Extract to read

__________________________________________________

Cross River Gorilla

Revised Action Plan for the Cross River Gorilla Published

In spite of the continued threats of poaching and habitat destruction, future prospects for the world’s rarest gorilla have improved but are still dependent on continued local and international partnerships, according to a new action plan published by the IUCN SSC Primate Specialist Group and the Wildlife Conservation Society, and produced in partnership with the US Fish & Wildlife Service, North Carolina Zoo and others. 

The Revised Regional Action Plan for the Conservation of the Cross River Gorilla: 2014-2019 cites a number of conservation achievements over the past several years, including the expansion of protected areas for the threatened great apes as well as an improved understanding of available gorilla range (more than twice the area previously determined). The report also recommends measures designed to help Cross River gorillas increase their numbers within and beyond core sites, and emphasizes the importance of local and international support for the success of conservation efforts.

Classified as Critically Endangered on the IUCN Red List of Threatened Species, the Cross River gorilla numbers fewer than 300 individuals throughout its range, which is limited to a mountainous border region between Nigeria and Cameroon. The Cross River gorilla is the rarest of the four subspecies of gorilla.

The first action plan for Cross River gorillas—published in 2007—initiated the first coordinated conservation strategy using the Cross River gorilla as a “flagship” species as a means of protecting a region considered by many to be one of Africa’s biodiversity “hotspots.”  Implementation of the action plan achieved many of its objectives, including the establishment of two new protected areas in Cameroon—Kagwene Gorilla Sanctuary and Takamanda National Park. The plan has also achieved significant gains through: increased community involvement in gorilla conservation in both Cameroon and Nigeria; improvements in wildlife laws and enforcement, particularly in the border region; more public awareness; and greater support from international agencies such as the Convention on Migratory Species and the Great Ape Survival Partnership.

__________________________________________________

Supplied material

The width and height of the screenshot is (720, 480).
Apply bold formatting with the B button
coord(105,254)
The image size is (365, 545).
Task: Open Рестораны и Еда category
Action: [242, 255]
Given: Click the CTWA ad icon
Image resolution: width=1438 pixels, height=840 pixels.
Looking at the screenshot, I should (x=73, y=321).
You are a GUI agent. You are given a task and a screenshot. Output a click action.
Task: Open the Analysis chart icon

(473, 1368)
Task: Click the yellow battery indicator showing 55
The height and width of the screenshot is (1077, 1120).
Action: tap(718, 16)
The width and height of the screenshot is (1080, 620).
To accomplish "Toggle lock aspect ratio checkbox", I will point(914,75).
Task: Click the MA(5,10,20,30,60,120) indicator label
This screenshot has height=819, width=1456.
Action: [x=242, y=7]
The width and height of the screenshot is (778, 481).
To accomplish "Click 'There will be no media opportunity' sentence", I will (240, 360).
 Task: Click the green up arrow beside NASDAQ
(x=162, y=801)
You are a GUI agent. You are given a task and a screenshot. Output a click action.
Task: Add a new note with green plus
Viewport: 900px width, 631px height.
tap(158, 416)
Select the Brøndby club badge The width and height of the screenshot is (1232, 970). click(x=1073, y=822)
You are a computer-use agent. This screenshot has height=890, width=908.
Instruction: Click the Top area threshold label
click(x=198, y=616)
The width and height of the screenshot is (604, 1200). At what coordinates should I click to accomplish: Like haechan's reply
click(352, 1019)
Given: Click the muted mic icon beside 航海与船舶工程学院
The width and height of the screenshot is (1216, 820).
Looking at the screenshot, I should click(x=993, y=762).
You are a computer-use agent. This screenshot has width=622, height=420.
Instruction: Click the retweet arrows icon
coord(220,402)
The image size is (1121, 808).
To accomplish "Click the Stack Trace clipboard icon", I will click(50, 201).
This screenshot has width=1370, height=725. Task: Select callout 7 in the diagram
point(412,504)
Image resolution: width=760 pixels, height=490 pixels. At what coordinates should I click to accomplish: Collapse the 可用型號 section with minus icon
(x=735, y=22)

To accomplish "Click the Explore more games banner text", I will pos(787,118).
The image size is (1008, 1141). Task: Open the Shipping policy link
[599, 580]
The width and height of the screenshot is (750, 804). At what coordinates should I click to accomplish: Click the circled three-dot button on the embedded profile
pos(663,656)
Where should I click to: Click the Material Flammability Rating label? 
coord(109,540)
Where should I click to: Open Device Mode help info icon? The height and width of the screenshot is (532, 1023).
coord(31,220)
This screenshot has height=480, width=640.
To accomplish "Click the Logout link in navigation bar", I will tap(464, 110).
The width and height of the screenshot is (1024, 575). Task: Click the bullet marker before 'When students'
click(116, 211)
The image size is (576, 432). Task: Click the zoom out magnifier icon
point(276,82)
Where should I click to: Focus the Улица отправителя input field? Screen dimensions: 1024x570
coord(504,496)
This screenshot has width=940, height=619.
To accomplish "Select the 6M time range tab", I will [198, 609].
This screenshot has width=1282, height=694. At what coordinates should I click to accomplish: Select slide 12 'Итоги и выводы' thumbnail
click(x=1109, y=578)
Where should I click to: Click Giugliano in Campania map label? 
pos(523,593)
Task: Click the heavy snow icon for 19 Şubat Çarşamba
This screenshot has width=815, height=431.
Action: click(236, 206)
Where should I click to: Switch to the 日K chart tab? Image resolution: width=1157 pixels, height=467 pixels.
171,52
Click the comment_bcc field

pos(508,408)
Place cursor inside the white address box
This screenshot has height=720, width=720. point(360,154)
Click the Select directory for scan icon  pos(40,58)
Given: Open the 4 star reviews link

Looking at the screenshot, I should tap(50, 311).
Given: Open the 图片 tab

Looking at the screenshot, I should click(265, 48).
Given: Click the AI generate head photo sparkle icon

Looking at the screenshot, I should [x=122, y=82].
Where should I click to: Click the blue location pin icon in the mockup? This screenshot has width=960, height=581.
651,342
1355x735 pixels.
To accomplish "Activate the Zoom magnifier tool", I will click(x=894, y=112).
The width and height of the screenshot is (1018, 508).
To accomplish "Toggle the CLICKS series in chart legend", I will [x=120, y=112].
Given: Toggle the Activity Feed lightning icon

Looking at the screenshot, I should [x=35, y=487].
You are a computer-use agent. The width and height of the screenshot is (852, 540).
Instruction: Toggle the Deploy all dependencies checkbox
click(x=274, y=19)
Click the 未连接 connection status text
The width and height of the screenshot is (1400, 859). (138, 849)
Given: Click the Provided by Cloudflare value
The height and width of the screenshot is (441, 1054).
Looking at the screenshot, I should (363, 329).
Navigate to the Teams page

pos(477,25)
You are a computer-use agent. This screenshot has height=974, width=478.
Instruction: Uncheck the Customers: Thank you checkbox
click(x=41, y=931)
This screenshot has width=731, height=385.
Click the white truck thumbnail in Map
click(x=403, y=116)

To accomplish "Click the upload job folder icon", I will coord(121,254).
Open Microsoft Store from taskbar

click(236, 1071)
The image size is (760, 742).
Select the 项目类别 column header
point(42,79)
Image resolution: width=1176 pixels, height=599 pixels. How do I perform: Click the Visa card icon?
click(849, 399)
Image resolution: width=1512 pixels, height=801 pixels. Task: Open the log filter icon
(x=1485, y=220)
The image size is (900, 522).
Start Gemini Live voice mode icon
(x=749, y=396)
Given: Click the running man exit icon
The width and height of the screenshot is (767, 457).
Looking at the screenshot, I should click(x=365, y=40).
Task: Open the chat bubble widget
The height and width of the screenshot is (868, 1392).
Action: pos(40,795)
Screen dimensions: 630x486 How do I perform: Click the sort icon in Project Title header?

__________________________________________________

Instructions for the task
Continue the article on the revised Cross River gorilla action plan from where it stops.

Exercise response
Revision of the plan was initiated in 2012, when 42 experts from seven countries (including government wildlife authorities) met in Limbe, Cameroon to identify the challenges that remain. Specifically, the small size of the entire Cross River gorilla population puts the long-term survival of the subspecies at risk from poaching or a disease outbreak. The potential expansion of human settlements into Nigeria’s Cross River National Park and Cameroon’s Takamanda National Park is another threat, as is potential forest loss due to agricultural development between core sites.

The revised plan calls for: enhanced protection of the gorillas and enforcement of wildlife laws; continued research into the distribution and biology of Cross River gorillas; further implementation of community-based conservation models; new measures to protect vital corridors between gorilla sites; support for improved management of conservation areas; health monitoring and disease prevention; development of ecotourism; support for transboundary conservation; and expanding public awareness of conservation.

This action planning process was completed with support from: U.S. Fish & Wildlife Service; North Carolina Zoo; Wildlife Conservation Society; IUCN/SSC Primate Specialist Group; Save Our Species; Arcus Foundation; KfW; UNEP Convention on Migratory Species; UNEP Great Apes Survival Partnership; and other partners.


Dunn, A., Bergl, R., Byler, D., Eben-Ebai, S., Etiendem, D.N., Fotso, R., Ikfuingei, R., Imong,  I., Jameson, C., Macfie, L., Morgan, B. Nchanji, A., Nicholas, A., Nkembi, L., Omeni, F., Oates, J., Pokempner, A., Sawyer, S. & Williamson, E.A. (2014). Revised Regional Action Plan for the Conservation of the Cross River Gorilla (Gorilla gorilla diehli) 2014–2019. IUCN/SSC Primate Specialist Group & Wildlife Conservation Society, New York.